Si buscás una comida reconfortante, fácil de preparar y con ingredientes simples, las berenjenas a la parmesana son una gran opción. Esta versión combina un apanado dorado, salsa de tomate casera y una generosa capa de queso gratinado que se derrite en el horno. El resultado es un plato sabroso, ideal para compartir en familia o sorprender con una propuesta distinta.
Ingredientes
- 3 berenjenas
- 1 taza de harina
- 2 huevos
- 1 taza de panko
Para la salsa:
- Un chorrito de aceite de oliva
- 300 gramos de tomate triturado
- 2 dientes de ajo
- Sal a gusto
- Pimienta a gusto
- Ají molido a gusto
Para decorar y gratinar:
- 250 gramos de queso cremoso o mozzarella
- 150 gramos de queso parmesano
- 2 hojas de albahaca fresca

Preparación
Paso 1: Prepará las berenjenas
Lavá las berenjenas y cortalas en rodajas de aproximadamente un centímetro de espesor. Si lo deseás, podés dejarlas reposar unos minutos con sal para que pierdan parte de su líquido.
Paso 2: Empanalas
Pasá cada rodaja primero por harina, luego por huevo batido y finalmente por panko, asegurándote de que queden bien cubiertas.
Paso 3: Freí las berenjenas
Calentá abundante aceite en una sartén y freí las rodajas hasta que estén doradas de ambos lados. Retiralas y apoyalas sobre papel absorbente.
Paso 4: Hacé la salsa de tomate
En una sartén, calentá el aceite de oliva y rehogá los dientes de ajo picados. Incorporá el tomate triturado y condimentá con sal, pimienta y ají molido. Cociná hasta que la salsa tome consistencia.
Paso 5: Armá la fuente
Colocá una base de salsa en una fuente para horno. Distribuí una capa de berenjenas fritas y cubrí con parte de los quesos.

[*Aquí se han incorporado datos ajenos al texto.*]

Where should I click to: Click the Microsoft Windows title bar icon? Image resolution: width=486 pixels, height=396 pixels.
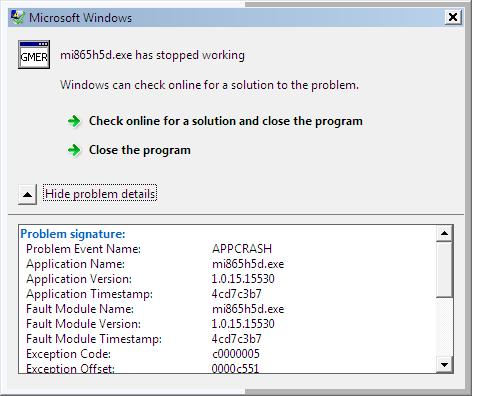(18, 17)
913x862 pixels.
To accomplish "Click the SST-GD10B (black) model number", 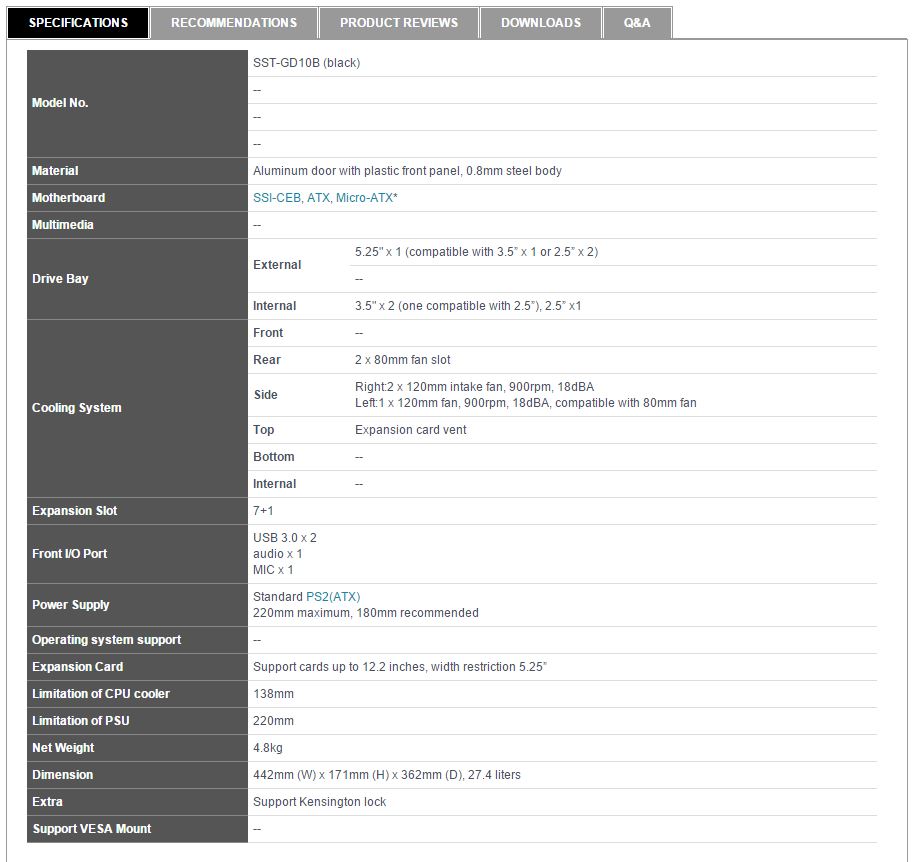I will [x=306, y=63].
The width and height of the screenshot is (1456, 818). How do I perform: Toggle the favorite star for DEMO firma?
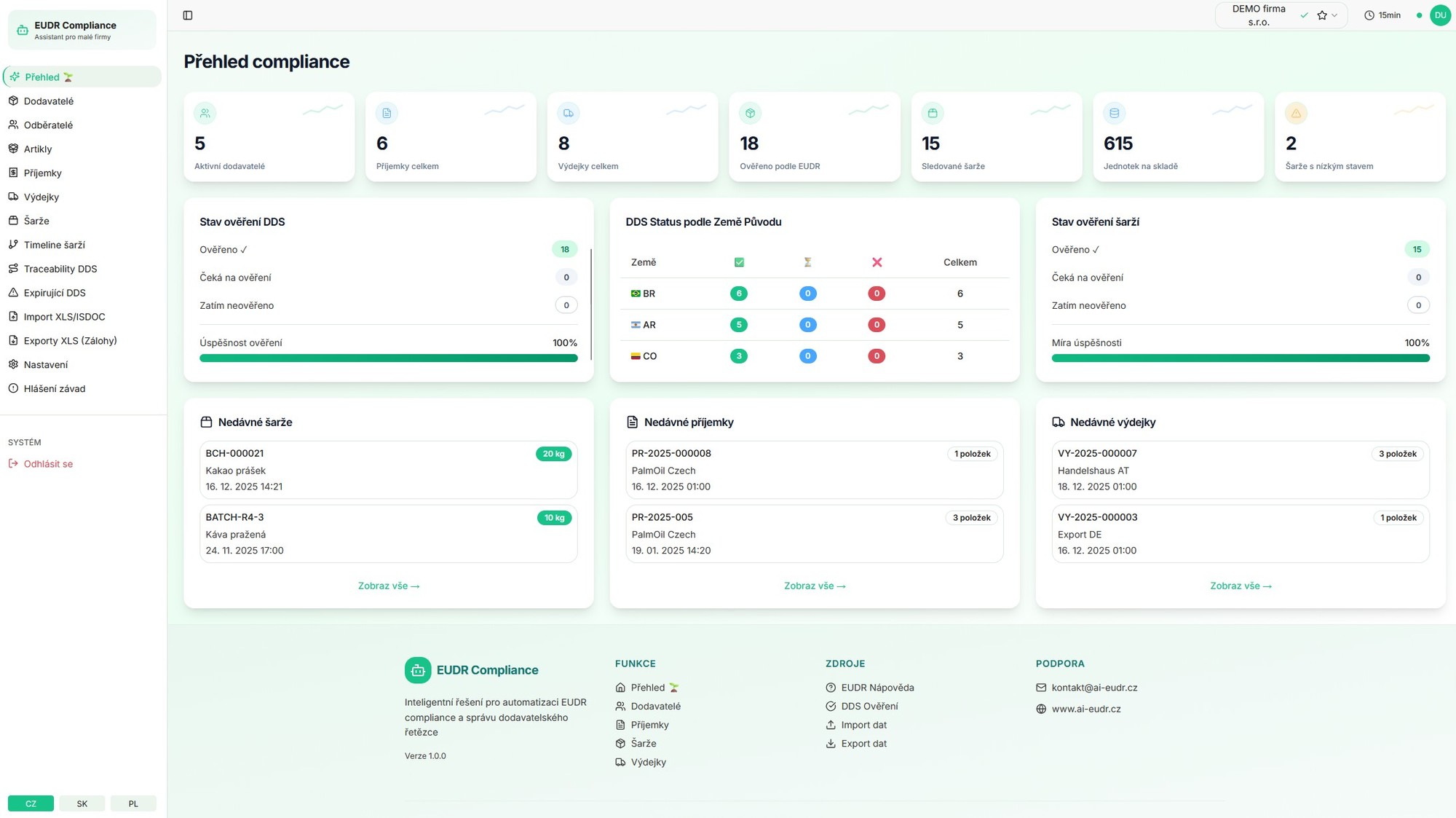tap(1321, 15)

Repetí el procedimiento hasta terminar los ingredientes.
Paso 6: Llevá al horno
Cociná en horno precalentado a 180 °C durante 20 minutos o hasta que el queso esté completamente derretido y gratinado.
Paso 7: Decorá y serví
Retirá del horno, sumá las hojas de albahaca fresca y serví bien caliente.